La
llegada de estos nuevos pobladores esteparios de lengua aglutinante a las
fértiles llanuras costeras supuso el fin de las antiguas creencias y mitos
prehistóricos. Tribus que a pesar de su escaso desarrollo cultural, gracias a
su superioridad bélica (habían conseguido domesticar el caballo) y
organizativa, consiguieron imponer en las tranquilas sociedades neolíticas sus
ideas.
Aunque
el tránsito no fue inmediato y al principio se mezclaron los dos mundos en
conflicto, el de la diosa madre y el del dios civilizador. Por eso vemos que
cada mito utiliza una fuerza creadora diferente (a Enkidu le da vida la diosa
Aruru, mientras que el dios Enki ofrece su sangre para la creación del hombre).
En este
contexto de confusión, se inicia una intensa campaña de desprestigio hacia la
diosa madre, para erradicar por completo su supremacía sobre el dios masculino
unificador. Por eso surge la lista del bien y del mal, para justificar que la
nueva ideología es la buena y verdadera.
En
esta campaña de desprestigio, las diosas madres son convertidas, en la mayoría
de los casos, en consortes de los dioses masculinos, como decía Sanmartín,
ocupando un lugar secundario, y siempre supeditadas al mundo natural que ellas
han creado (Lilit es recluida en una cueva en el mar Rojo, Innana sale de un
árbol al encuentro de Gilgamesh, por ejemplo, pero hay muchos más).
Sin
embargo, en determinadas culturas, esta medida no era suficiente, empeorando la
situación de la diosa, que unas veces se convierte en un monstruo horripilante,
como le sucedió a Xiwangmu, la reina madre de occidente en la cultura china («al sur del mar occidental, sobre la ribera
de arenas movedizas.... hay alguien usando una capa de tigre con dientes y una
cola, vive en una cueva, se llama ... Xiwangmu está a cargo de la enfermedad y
el castigo corporal», se lee en el libro
de los montes y los mares del período de los Reinos Combatientes), mientras
que otras simplemente desaparecen sin dejar huella, como le sucedió a la diosa
de los hebreos, siendo sustituida por una mujer de carne y hueso, Eva. Allí
donde se siembra la semilla del dios civilizador la diosa madre sufre una gran
transformación.
De
esta manera el dios civilizador, como un demiurgo, adquiere el poder creador de
la diosa, que moldea la materia (el barro) con sus manos. Manos que a partir de
este momento se convierten en el vehículo creador del universo. Unas manos que
desde la prehistoria simbolizan el poder creador del hombre, que lo diferencia
del resto de animales, y que le dotan de un don divino parecido al de la diosa,
de la que se considera su hijo.
La
divinización de las manos supone el siguiente paso para la destrucción del don
creador e innato de la diosa. La naturaleza se convierte en el universo creado
por esta diosa, y por tanto es maligno, pues está compuesto solo por materia.
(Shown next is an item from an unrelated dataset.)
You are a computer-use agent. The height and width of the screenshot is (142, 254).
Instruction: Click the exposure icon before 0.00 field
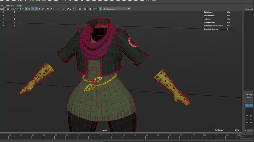pyautogui.click(x=79, y=9)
Lo divino, el bien, reside en el pensamiento, en la idea, que luego se plasma
mediante la creación, en la imperfecta materia. La cual, luego, da vida con su
aliento, o su sangre, que es donde reside el espíritu.
Y esta
idea es la que se expande por doquier, al tiempo que lo hacen los hijos de Noé.
Difundiendo por todas partes el mensaje de unidad, la lista del bien y el mal,
las historias del diluvio, de la montaña de las mil lenguas, de la creación del
hombre, y del dios civilizador. Que recogen mitos como el de Prometeo, el de
Enki, el de Adán, o se debaten en complicadas disertaciones filosóficas en
obras como la de Pitágoras y Platón.
Y la
expansión de estas ideas y de estas tribus está atestiguada no solo en libros
como la Biblia, también en escritores antiguos como Flavio Josefo o San Isidoro
de Sevilla, así como por los restos materiales de civilizaciones tan antiguas
como la sumeria en Mesopotamia, la troyana en Grecia o la de los Millares
(íbera) y de Vila Nova (tartesia) en la Península Ibérica, pues constituyen el
elemento material de esta propagación ideológica.